Stefania Tallini/Cettina Donato - Piano 4Hands PDF Stampa E-mail
Scritto da Flavio Caprera   
Sabato 09 Maggio 2020 00:00


Stefania Tallini/Cettina Donato - Piano 4Hands

Alfa Music - AFMCD215 - 2019


Stefania Tallini: pianoforte
Cettina Donato: pianoforte
Gabriele Mirabassi: clarinetto
Ninni Bruschetta: voce

Un pianoforte, quattro mani, composizioni originali - cinque per Cettina Donato e sei per Stefania Tallini -, tanta passione e un disco bello e fascinoso. Le due nostre pianiste, side by side, hanno dato vita ad un progetto - mettendoci tecnica, culture differenti, affiatamento e bravura -, al femminile coraggioso ed inusuale, almeno da noi.
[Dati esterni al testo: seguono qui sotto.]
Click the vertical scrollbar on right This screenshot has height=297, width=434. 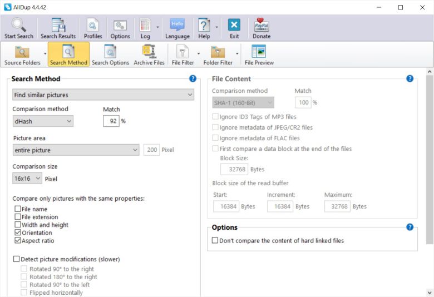[429, 161]
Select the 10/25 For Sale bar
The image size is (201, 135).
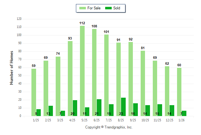tap(143, 83)
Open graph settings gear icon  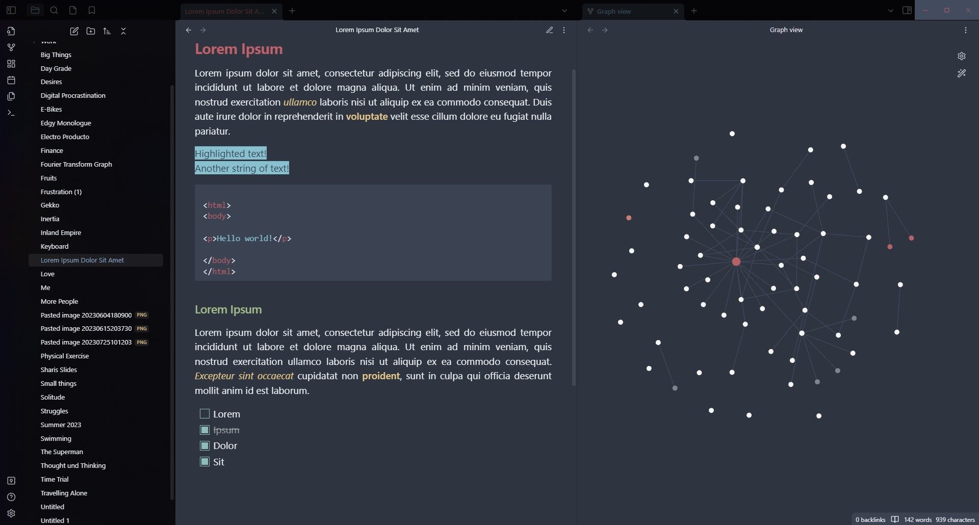point(961,56)
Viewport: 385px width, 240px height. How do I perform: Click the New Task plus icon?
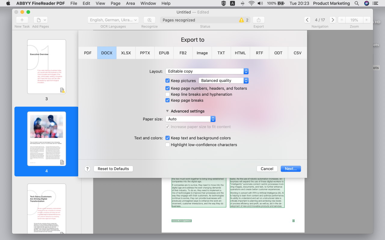tap(22, 20)
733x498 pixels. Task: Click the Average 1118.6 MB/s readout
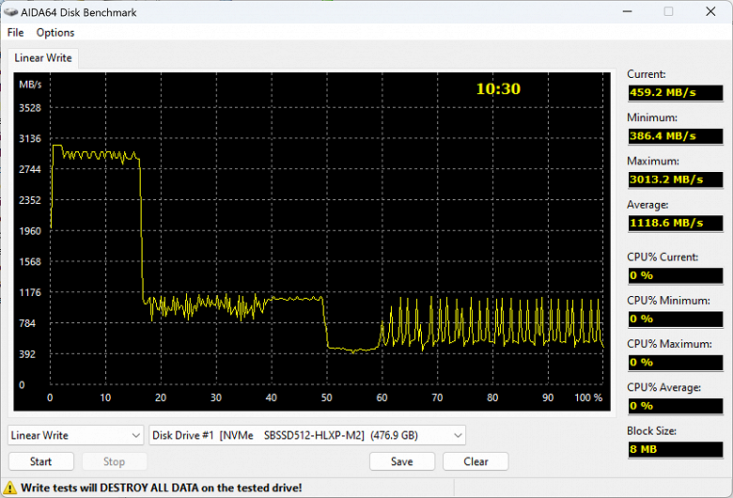click(676, 223)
Piano 4Hands si apre con una composizione di Cettina Donato, un blues anomalo, boogie, che sa di vecchi bar, di alcool e passato, intitolato Persistency. Un'apertura che sottende le radici afroamericane delle due pianiste, che cedono poi il testimone alla bachiana, melodica e ballabile Minor Tango di Stefania Tallini. Dall'oscurità del tango, lo sguardo viene rivolto ad una Silent Moon, una ballad dolce e impressionista. Cadenzato, melodioso e cantabile è il carattere della Danza dei Suoni, forse il pezzo top del disco. I rimandi e le rincorse ritmiche tra Tallini e Donato rendono il brano accattivante e gioioso. Mirabassi, ospite e fuoriclasse speciale, si destreggia tra i colori malinconici, nostalgici e carioca de A Veva, cedendo poi la parola allo scorrere imperturbabile e bluesy di Tempus Fugit. È un piccolo cameo di popular song, la suggestiva, dolce e intimista Amuri Miu, vocalizzata o meglio sussurrata nella penombra dall'attore Ninni Bruschetta. Piano 4Hands è un disco dal volto afro americano e dagli sguardi meridiani, così come lo è anche Duotango, un riuscito ibrido tra jazz e tango che si avvinghia dolcemente nella sua stessa bellezza. Frizzante e solare è invece Ditty Duo, dove le due pianiste tra rimandi e scambi, dialogano in maniera stretta e veloce con aperture latine e amerinde. Pezzo divertente e scanzonato. Ben ci sta una chiusura come Bluesy Prayer, perfetta sintesi di un disco dove le radici del jazz, diremmo la sua essenza, sono ben presenti e danno profondità spirituale ad una narrazione a più voci brillante, variegata, e soprattutto diretta nella sua immediatezza e comunicatività. Consigliato!